WHAT TO WORK ON: Lines with "computer": pull these out of the listing below.

[[ DATA, beginning ]]

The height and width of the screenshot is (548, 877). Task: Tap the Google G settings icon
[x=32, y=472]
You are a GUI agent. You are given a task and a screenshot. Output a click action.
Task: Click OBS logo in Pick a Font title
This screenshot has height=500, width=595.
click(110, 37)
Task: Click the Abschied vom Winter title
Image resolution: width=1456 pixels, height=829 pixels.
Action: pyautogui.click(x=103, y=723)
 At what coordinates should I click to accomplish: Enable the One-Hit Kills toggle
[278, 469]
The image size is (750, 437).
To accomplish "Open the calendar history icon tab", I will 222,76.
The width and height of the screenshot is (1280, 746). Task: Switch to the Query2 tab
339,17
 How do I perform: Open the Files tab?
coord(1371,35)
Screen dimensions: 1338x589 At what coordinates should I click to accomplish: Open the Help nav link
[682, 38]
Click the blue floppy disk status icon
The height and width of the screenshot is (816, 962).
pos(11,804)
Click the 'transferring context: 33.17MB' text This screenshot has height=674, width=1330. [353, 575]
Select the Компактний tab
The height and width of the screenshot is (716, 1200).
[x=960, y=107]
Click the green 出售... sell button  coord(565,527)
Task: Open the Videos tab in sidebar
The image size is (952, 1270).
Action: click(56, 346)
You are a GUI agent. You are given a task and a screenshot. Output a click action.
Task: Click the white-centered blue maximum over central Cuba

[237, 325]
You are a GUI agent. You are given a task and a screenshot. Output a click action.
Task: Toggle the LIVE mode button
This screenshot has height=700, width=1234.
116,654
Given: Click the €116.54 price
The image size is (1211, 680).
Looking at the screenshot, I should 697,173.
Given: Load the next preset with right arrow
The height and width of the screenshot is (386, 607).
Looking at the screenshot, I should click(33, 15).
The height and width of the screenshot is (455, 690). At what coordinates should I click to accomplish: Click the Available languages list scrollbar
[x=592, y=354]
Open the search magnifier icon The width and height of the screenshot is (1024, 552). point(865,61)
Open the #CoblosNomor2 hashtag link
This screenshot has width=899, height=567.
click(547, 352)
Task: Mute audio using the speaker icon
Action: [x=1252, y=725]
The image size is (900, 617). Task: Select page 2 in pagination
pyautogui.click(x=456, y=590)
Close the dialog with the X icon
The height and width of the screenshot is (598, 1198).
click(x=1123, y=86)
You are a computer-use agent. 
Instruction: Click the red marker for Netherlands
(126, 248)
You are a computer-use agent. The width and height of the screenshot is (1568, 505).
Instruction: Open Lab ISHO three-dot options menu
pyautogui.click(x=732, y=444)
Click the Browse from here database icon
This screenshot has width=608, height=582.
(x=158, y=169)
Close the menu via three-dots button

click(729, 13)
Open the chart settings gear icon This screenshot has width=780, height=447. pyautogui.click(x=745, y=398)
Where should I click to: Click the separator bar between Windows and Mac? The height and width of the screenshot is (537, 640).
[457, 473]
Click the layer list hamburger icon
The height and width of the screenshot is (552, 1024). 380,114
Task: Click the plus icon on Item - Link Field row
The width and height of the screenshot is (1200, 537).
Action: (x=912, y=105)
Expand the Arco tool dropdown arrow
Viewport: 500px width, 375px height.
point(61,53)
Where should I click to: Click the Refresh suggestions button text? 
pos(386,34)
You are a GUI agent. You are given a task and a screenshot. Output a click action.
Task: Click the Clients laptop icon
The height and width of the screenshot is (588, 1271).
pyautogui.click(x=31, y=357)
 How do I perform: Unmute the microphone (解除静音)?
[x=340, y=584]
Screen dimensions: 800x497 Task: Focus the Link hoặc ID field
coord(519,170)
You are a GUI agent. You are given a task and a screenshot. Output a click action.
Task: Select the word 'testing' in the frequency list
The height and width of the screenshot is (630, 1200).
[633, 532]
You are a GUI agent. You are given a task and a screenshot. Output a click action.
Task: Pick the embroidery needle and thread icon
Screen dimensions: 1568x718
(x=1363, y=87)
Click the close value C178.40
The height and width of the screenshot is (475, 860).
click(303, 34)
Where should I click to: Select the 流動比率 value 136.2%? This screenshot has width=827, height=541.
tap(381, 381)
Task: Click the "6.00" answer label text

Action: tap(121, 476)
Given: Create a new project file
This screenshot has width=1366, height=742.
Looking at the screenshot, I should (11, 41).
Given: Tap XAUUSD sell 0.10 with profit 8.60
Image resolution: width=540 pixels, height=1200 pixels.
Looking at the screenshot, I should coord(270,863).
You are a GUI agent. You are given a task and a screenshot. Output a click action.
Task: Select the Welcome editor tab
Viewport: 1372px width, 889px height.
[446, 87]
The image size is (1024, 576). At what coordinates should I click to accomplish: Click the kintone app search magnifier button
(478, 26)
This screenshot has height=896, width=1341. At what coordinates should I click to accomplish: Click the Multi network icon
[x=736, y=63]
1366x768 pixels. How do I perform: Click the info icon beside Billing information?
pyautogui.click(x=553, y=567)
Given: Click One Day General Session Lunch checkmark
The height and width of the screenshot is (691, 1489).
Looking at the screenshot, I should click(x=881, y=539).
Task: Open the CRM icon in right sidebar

[[ DATA, end ]]

ANSWER:
You are a computer-use agent. 
You are a computer-use agent. The width and height of the screenshot is (1568, 505).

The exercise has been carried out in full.